1. The Challenged Scheme regulating the possession and carrying of handguns that restricts individuals aged 18 years old to 20 years old from carrying handguns or obtaining permits to carry handguns on the basis of age alone violates the Second and Fourteenth Amendments to the United States Constitution.

2. Defendant and his officers, agents, employees, and all others acting under his direction and control, are permanently enjoined from implementing or enforcing the Challenged Scheme to prevent individuals aged 18 years old to 20 years old from carrying handguns or obtaining permits to carry handguns on the basis of age alone.

U.S. District Judge Katherine Crytzer’s order instructs the state to begin processing concealed carry applications from adults younger than 21 within 90 days, and declares that applicants “shall not” be denied a carry license simply because of their age.

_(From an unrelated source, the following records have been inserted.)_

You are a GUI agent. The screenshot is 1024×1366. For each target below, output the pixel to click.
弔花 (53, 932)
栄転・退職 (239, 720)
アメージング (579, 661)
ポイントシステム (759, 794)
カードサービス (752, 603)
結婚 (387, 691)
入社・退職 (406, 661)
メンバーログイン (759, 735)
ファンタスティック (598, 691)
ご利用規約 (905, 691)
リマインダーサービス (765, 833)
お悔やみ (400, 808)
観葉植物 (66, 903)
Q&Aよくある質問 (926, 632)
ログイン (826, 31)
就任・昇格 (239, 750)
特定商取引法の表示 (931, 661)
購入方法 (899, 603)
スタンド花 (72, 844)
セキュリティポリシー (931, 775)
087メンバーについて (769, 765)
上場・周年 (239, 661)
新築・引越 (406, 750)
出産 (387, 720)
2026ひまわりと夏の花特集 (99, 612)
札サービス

“FPC Law is thrilled with today’s settlement,” said FPC Director of Legal Operations Bill Sack. “Our position all along has been that peaceable adults of all ages have human rights – even those aged 18 to 20. To restore the rights of an entire community of folks in Tennessee is a great win for us.”

The settlement states the restriction for those ages 18 to 20 was a violation of the Second Amendment and 14th Amendment to the U.S. Constitution as it restricted use solely based on age.

Commissioner of the Tennessee Department of Safety and Homeland Security Jeff Long, the defendant in the suit, is required to share the settlement agreement with the Tennessee District Attorneys General Conference, the Tennessee Sheriffs’ Association and the Tennessee Association of Chiefs of Police.

Tennessee lawmakers had debated making this change on their own last year, but while a bill lowering the age for concealed carry was approved by the House, it was never heard on the Senate floor. It would have been better for everyone had legislators approved that bill at the time, but at least the state recognizes the constitutional issues with depriving young adults access to their right to bear arms in self-defense.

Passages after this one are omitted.